Fig. 1.

AR associates with the enhancer 1 region of the GnRH regulatory region and represses transcription. (A), Schematic of the −5 kb GnRH regulatory region, including the locations of the known enhancers and proximal promoter. (B), GT1-7 cells were transiently transfected with luciferase reporter constructs containing the GnRH-P (P), GnRH-E1 (E1), and/or GnRH-E2 (E2) regions, and/or the RSV promoter (RSVp) or enhancer (RSVe), as indicated, along with the AR expression vector. Cells were treated for 24 h with 100 nM R1881 (closed bars) or ethanol vehicle (open bars) and subjected to luciferase assay.

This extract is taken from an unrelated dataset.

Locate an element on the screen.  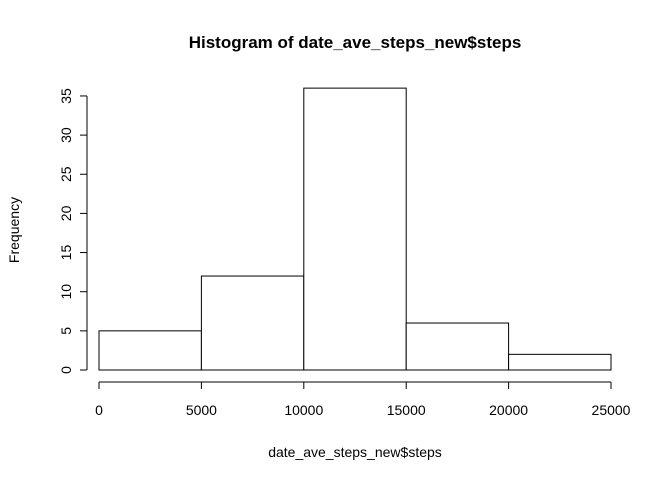
x-tick-label-1: 5000 is located at coordinates (202, 410).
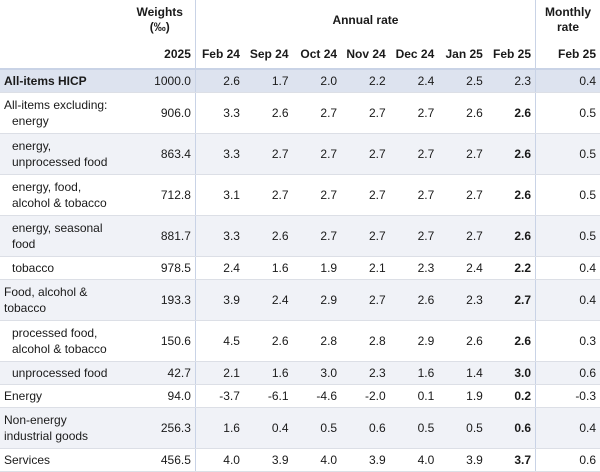 This screenshot has width=600, height=472. What do you see at coordinates (414, 55) in the screenshot?
I see `header-col-period: Dec 24` at bounding box center [414, 55].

Data are shown as relative luciferase units, relative to vehicle-treated RSVp, and represent the mean, ± SEM, of at least three experiments done in quadruplicate. **P<0.01, and ***P<0.001 versus vehicle. (B), GT1-7 cells were transiently transfected with AR and treated for 2 h with 100 nM R1881 or ethanol vehicle. Nuclei were extracted and subjected to chromatin immunoprecipitation with no antibody (no Ab), an antibody specific for AR (anti-AR), or IgG control. The resulting chromatin was analyzed by PCR with primers to GnRH-E1 or Intron 3. The gels shown were representative of three independent experiments. (C), Quantitative real time PCR was performed on the chromatin samples using primers to GnRH-E1.